Why I don't use LLMs (Large Language Models)

2025-03-02 13:48 by Ian

Tools that engender dependence are very dangerous tools.

While I was tutoring chemistry in college, I once had an argument about Imperial vs SI units with a German exchange student. His assertion was that most Americans weren't capable of converting between the two unit systems and should fully convert to SI. My position was that nearly all of us (Americans) learned the arithmetic necessary to do any-and-all unit conversion sometime before the 6th grade. But I couldn't convince him.
So the next time I went to the DMV to renew my driver's license, I tried an experiment. When asked for my height and weight, I would refuse to answer in Imperial units (feet/pounds). Just to see what would happen.

DMV: "Your height and weight?"
Me: "193cm / 90kg."
"How many feet/pounds is that?"
"I don't know... It's 2.54cm to the inch."
"You know that, but don't know how many feet?"
"It's 12-inches per foot, I think? I can't do the division in my head." I fib, while trying to feign a European's unfamiliarity with our goofball unit system.
"No one has ever asked you how tall you are?"
(Shrugging) "Sure. I'm 193cm."

Exasperated at trying to make me give him the answer, he quickly became more exasperated with the problem of using the two numbers I gave him to arrive at a third, new number. In less time than he spent trying to get me to answer in feet, he gives up pushing buttons on his desktop calculator and goes to get help from someone else.
Ok... This is not what I expected...

The second employee arrives and instead of doing a division problem, asks me:
"You really don't know your height in feet?"
"Not off-hand, no... If it's going on my license, I want it to be right."

Frowns were exchanged, and the second employee goes to find a manager.
No. way.
When the manager appeared, he asked me for my height.
"193cm."
"Ok, give me a minute..."

I then watch him ignore the desktop calculator, and instead perform a web search for "193cm to feet".
In the five minutes that it took three people to use a trillion dollar globe-spanning information technology apparatus to tell them the answer to a division problem they should have solved with the $5 calculator at arm's reach, I had checked the result twice in my head. And then re-checked my weight.

"Ok, how much do you weigh?"
Oh, he's ready for that now.
"90kg. I think it's 454 grams for each pound."

He ignores the conversion factor, and pecks out the search query on his keyboard: "90kg to pounds".

I left the DMV minutes later feeling as if I just learned more than I wanted to. Not only did I lose the argument I sought to settle (you were right, Sven), but I felt as if I had intruded on someone in the middle of dressing.
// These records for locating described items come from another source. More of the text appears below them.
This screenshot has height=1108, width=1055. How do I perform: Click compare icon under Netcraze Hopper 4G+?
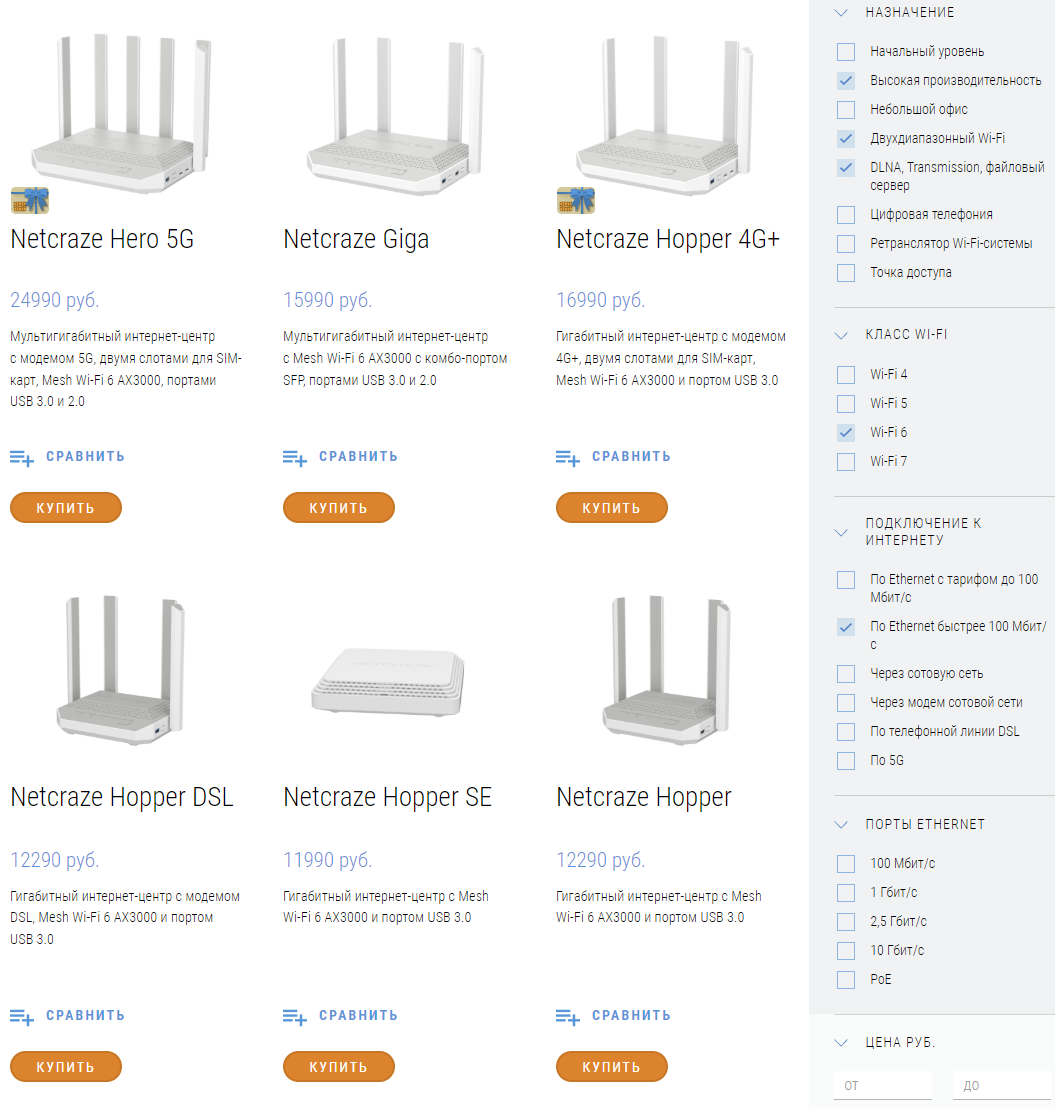coord(568,458)
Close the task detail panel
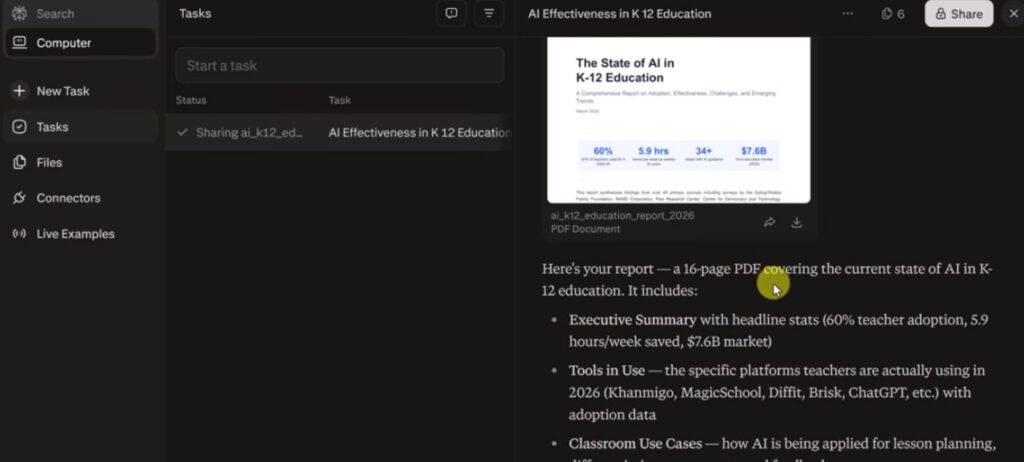Viewport: 1024px width, 462px height. tap(1012, 14)
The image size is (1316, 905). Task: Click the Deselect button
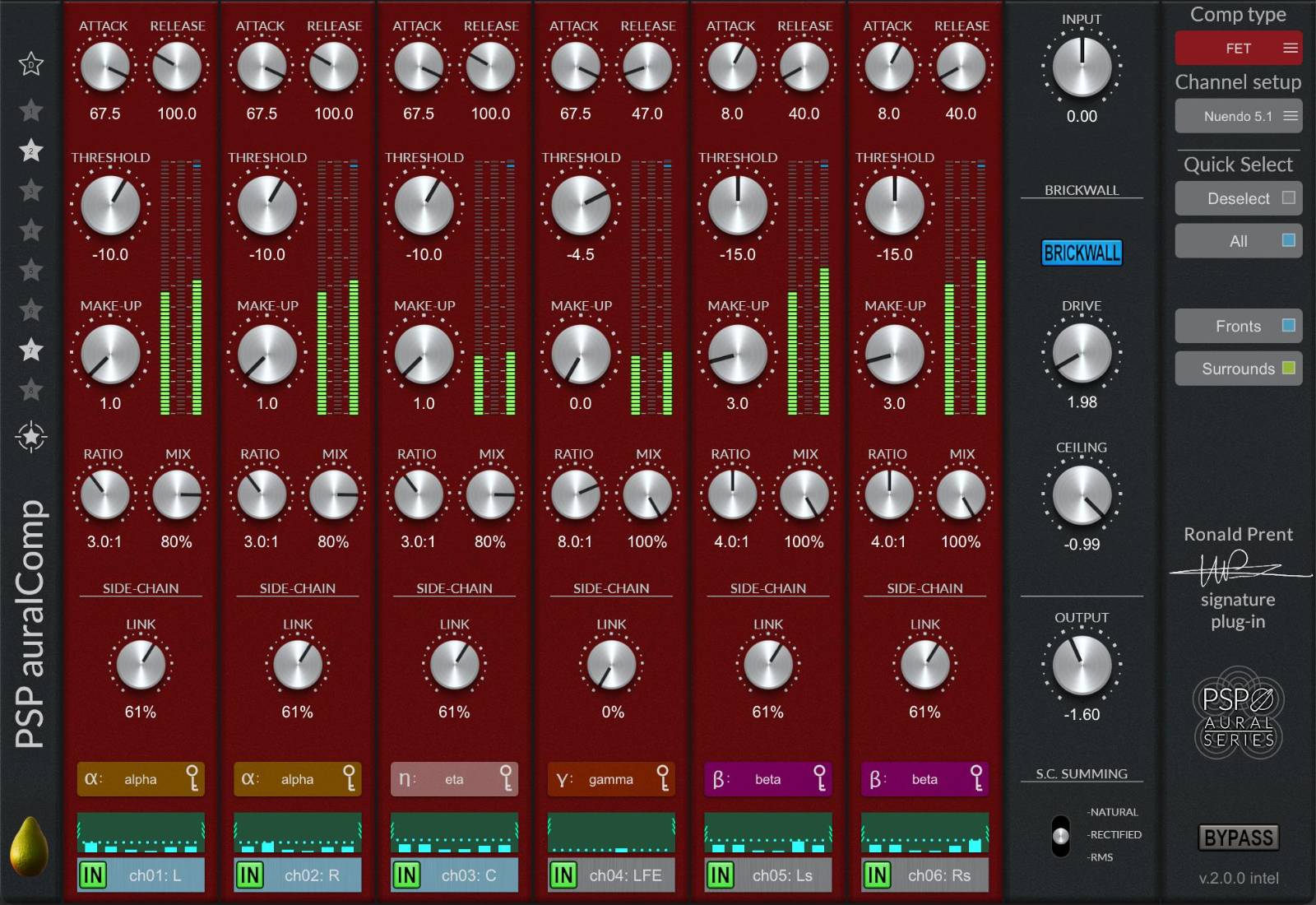pos(1238,198)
Three out of three people I just tested had become so dependent on tools that they had become incapable of doing a simple unit conversion.

AI isn't going to enslave us, or poison us, or any other such act implying intention. It will destroy (some of) us the same way painkillers do: By an addiction/dependency feedback loop.
As best as I can tell, the act of thinking is actually experienced as pain for many people. It isn't simply that they dislike thinking. They do, after all, spend a tremendous amount of mental energy trying to avoid it.

They will take every possible escape from a situation that requires them to think through something as simple as an arithmetic problem. They'll defer, or use a thought-terminating cliché, or simply tolerate cognitive dissonance in their habitually compartmentalized knowledge. Once AI can "think" on their behalf, I fully expect a critical mass of people will always prefer using it to thinking for themselves, even if its conclusions are wrong.
Perhaps even because its conclusions are wrong.
If Google had told the DMV manager that 193cm was the same as 5'10", I doubt I would have been able to convince them otherwise. They weren't thinking to begin with, and my objection to an incorrect result wouldn't have spurred them to start. Especially if I couldn't give them an answer to supplant it.

It's one thing to have a dependency on a tool that does some narrow mechanical task (IE, sewing). But it's a whole different problem to have a dependency on a tool for something so basic as reading and writing. As I found out at the DMV, critical thinking has been absent from much of the population for most of my adult life. But that was 15 years ago, and there are about to be large numbers of people who have no idea how to think at even a basic level. How basic that level will be will depend on the person and what tools some company or government will have decided to get them hooked on.

I write for a living (code, not English so much). I enjoy writing. I'm even good enough at it to take pride in my work. Writing is how I know if I make any sense at all. Writing forces me to think. And if I don't do it, I have abdicated a necessary step in my reasoning process.
What if I didn't write what you just read?
Would it really have been worth reading?

Others will disagree. They will argue in terms of degrees and split hairs. But for what it's worth, I don't want a computer doing my thinking for me. And I won't ever claim a robots "thoughts" are my own. I won't even let a robot clean up my scattered or sloppy thoughts. If I can't communicate it clearly, then it isn't clear to me, and I don't want to delude myself.